47th Treasurer of Michigan
- Incumbent
- Assumed office January 1, 2019
- Governor: Gretchen Whitmer
- Preceded by: Nick Khouri

Personal details
- Born: September 30, 1981 (age 44)
- Spouse: Silas Johnson
- Children: 1
- Education: University of Michigan (BA)

= Rachael Eubanks =

American treasurer

Rachael Anne Eubanks (born September 30, 1981) is an American financial advisor and civil servant serving as the 47th Michigan State Treasurer since 2019. Appointed by Gretchen Whitmer, she is the first woman to hold the position.

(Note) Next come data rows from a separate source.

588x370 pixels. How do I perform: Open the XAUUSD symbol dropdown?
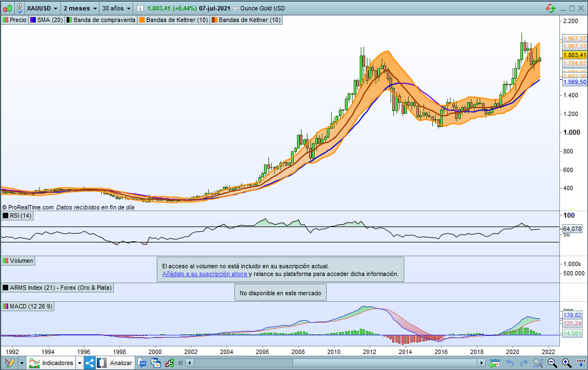[x=42, y=9]
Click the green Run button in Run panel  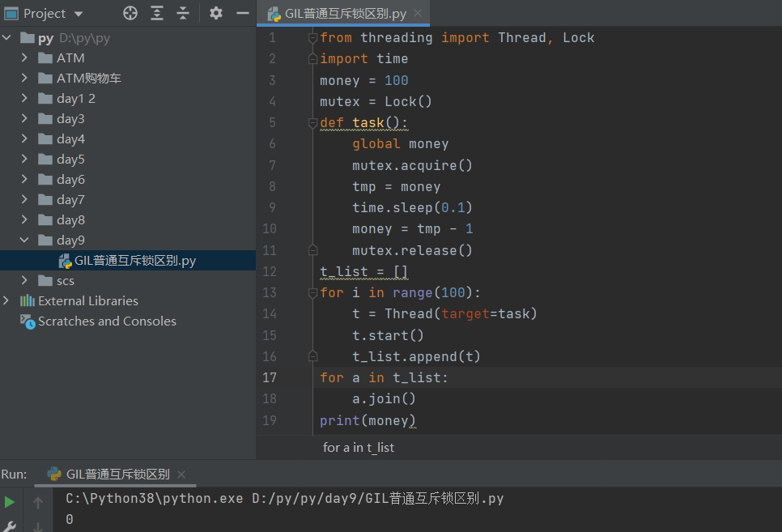(10, 502)
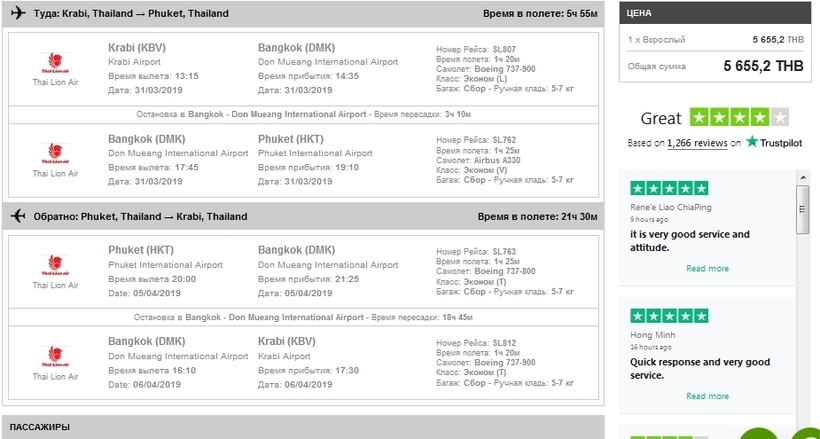Click Rene'e Liao ChiaPing's five-star rating
Viewport: 820px width, 439px height.
tap(669, 188)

==Early life and education==
Eubanks grew up in East Lansing and graduated from East Lansing High School in 1999. Her mother, Sarah, worked at the state treasury and served as executive director of the Michigan Municipal Bond Authority in 1989. She earned a Bachelor of Arts in economics from the University of Michigan.

==Career==
Eubanks worked in public finance and investment banking, including as a financial advisor at Robert W. Baird & Co. where she advised previous Michigan State Treasurers Robert Kleine, Andy Dillon, R. Kevin Clinton, and Nick Khouri.

Before being state treasurer, Eubanks was appointed by Governor Rick Snyder to serve on the Michigan Public Service Commission as a utility regulatory commissioner in 2016, and was reappointed in 2017. She stepped down from this position when she was appointed as state treasurer by Governor Gretchen Whitmer in 2019. Eubanks currently serves on the National Association of State Treasurers.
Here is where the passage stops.